* Page text
I understand you have certain standards like ERP or so, then you use Tulip. So how do you see these levels of, I don’t know, if you want to call it business process hierarchies or so? If you could give me your opinion about that.
Chad Wright
Do you want to hear that from a customer or from a vendor’s perspective?
Marius
Both.
Chad Wright
Probably different. Do you want to go, Todd?
Todd Fuller
Well, I think the ability to do that, comes down to, and not to get into programming languages, but it comes down to object orientation, the move to object orientation over the last 20 or so years of systems like Rootstock and Salesforce and OutSystems and stuff like that.
So you can implement a best practice, if you will, at a smaller level, and then you can have a customer or a partner kind of tailor how those things interact.
So it’s a balance. How to keep that balance in balance for a long period of time, I think, is just work. I think you just have to monitor it and have some governance of those things as they sit today so you don’t get them out of whack with all the other pieces and parts you got moving around in your business.
Rony Kubat
So… Go ahead.
Heatherly Bucher
I was going to say it’s a tension, it’s a creative tension, I think, and understand that software vendors make that decision as well, right?
Like I said, we’re multi-tenant cloud. To do that and do it well, the box is very big of what Boston Dynamics can do with Arena and what they can configure, and we’re constantly making the box bigger, but it is a box, to be clear.

* Records
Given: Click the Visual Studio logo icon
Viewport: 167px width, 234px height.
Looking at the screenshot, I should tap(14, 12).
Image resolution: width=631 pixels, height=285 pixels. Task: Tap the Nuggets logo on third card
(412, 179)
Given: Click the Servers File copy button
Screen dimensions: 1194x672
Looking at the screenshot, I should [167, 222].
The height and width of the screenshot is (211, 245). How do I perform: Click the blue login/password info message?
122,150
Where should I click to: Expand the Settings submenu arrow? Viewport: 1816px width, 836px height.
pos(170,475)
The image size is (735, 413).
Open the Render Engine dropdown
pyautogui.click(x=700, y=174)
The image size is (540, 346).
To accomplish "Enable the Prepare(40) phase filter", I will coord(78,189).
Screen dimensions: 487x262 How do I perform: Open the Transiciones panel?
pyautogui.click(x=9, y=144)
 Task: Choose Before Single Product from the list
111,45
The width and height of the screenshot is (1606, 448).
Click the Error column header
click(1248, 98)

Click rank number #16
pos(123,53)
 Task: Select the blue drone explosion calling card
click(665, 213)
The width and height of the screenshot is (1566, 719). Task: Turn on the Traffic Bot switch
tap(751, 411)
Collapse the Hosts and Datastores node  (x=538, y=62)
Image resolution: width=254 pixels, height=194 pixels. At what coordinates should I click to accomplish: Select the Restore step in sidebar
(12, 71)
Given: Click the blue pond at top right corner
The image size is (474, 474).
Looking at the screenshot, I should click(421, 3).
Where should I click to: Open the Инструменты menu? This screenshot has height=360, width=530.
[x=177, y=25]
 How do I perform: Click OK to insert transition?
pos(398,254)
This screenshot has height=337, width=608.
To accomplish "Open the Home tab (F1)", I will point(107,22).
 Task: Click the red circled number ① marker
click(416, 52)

* Problem to solve
In the discussion transcript, what kind of cloud does Heatherly Bucher say her company is? The entries come from a different source than the text.

* Response for this exercise
Multi-tenant cloud.